> [QUÉ HACER]:
Imprime sin ningún cambio todo el fragmento del texto sobre la inviolabilidad que va desde “La Reforma de” hasta “en la Constitución.”.

> [TEXTO DE LECTURA]:
———

La inviolabilidad supone que el ordenamiento jurídico del Estado contempla la posibilidad de que un ejercicio desviado del poder por un órgano constitucional no conlleve responsabilidad. Contempla la posibilidad del ejercicio del poder sin responsabilidad. Justamente para evitar esta posibilidad es para lo que se inventó el Estado de Derecho, que no es algo natural, sino algo artificial, resultado “de la técnica del hombre”, como hubiera dicho Hobbes. (Hombre debería ser sustituido por ser humano).

El ordenamiento jurídico del Estado de Derecho debería excluir la inviolabilidad. Y la excluye casi por completo, pero no puede excluirla por completo, porque la democracia como forma política no puede operar de manera estable e indefinida en el tiempo sin determinados momentos de “inviolabilidad” de los portadores de algunos órganos constitucionales.

Así lo entendió el constituyente español que incluyó cuatro momentos de inviolabilidad en la arquitectura del Estado social y democrático de Derecho.

Los cuatro son importantes, pero cada uno lo es a su manera, porque cada uno responde a una exigencia democrática de naturaleza distinta.

El primer momento de inviolabilidad es el de los Magistrados del Tribunal Constitucional en el ejercicio de la función jurisdiccional que les es propia, que no es la de la jurisdicción ordinaria de dar a cada uno lo suyo, sino la de garantizar la “integridad” de la Constitución y la “primacía” de la Constitución en su integridad sobre todas las demás normas que existen en el ordenamiento jurídico.  

Se trata de una inviolabilidad “absoluta”, que no admite excepción de ningún tipo. Y no la admite, porque la “justicia constitucional” es un correlato de la “reforma de la Constitución”. Es así no solamente en los procedimientos de declaración de constitucionalidad o inconstitucionalidad de la ley o de los actos con fuerza de ley, recurso de inconstitucionalidad o cuestión de inconstitucionalidad, sino en todos los procedimientos previstos en la Constitución y en la Ley Orgánica del Tribunal Constitucional: recurso de amparo, conflictos de competencia entre el Estado y las Comunidades Autónomas, conflictos entre órganos constitucionales del Estado, conflictos en defensa de la autonomía local, declaración de constitucionalidad de los Tratados Internacionales, recurso previo de inconstitucionalidad contra Proyectos de Estatutos de Autonomía o contra Propuestas de Reforma de los mismos, impugnaciones previstas en el número 2 del artículo 161 de la Constitución, verificación de los nombramientos de los Magistrados del Tribunal constitucional, para juzgar si los mismos reúnen los requisitos requeridos por la Constitución y la Ley Orgánica del Tribunal Constitucional.

En todas las sentencias del Tribunal Constitucional lo que los Magistrados que integran el órgano deciden es si el acto jurídico que se somete a su consideración ha supuesto o no una reforma de la Constitución. Cuando el TC admite el recurso y da la razón al recurrente, lo que viene a decir es que se ha reformado la Constitución sin seguir el o los procedimientos de reforma o revisión en ella previstos.

La Reforma de la Constitución es el prius tanto lógico como histórico de la Justicia Constitucional. Y ambos, Reforma y Justicia Constitucional, son las “únicas” garantías de la Constitución como un todo, el único momento de contacto del poder constituyente con el poder constituido. A través de ellas no se protege el principio de legalidad, sino el principio de “legitimidad” que reside única y exclusivamente en la Constitución.

———

> [MATERIAL DE CONSULTA]:
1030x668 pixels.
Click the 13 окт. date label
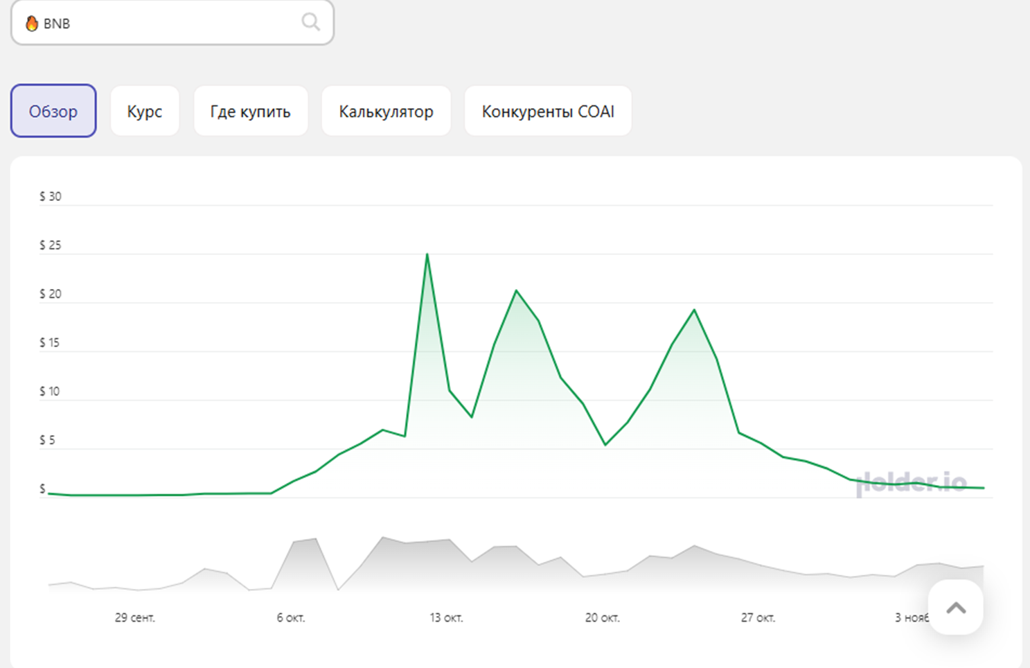(x=446, y=617)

———

> [RESPUESTA]:
La Reforma de la Constitución es el prius tanto lógico como histórico de la Justicia Constitucional. Y ambos, Reforma y Justicia Constitucional, son las “únicas” garantías de la Constitución como un todo, el único momento de contacto del poder constituyente con el poder constituido. A través de ellas no se protege el principio de legalidad, sino el principio de “legitimidad” que reside única y exclusivamente en la Constitución.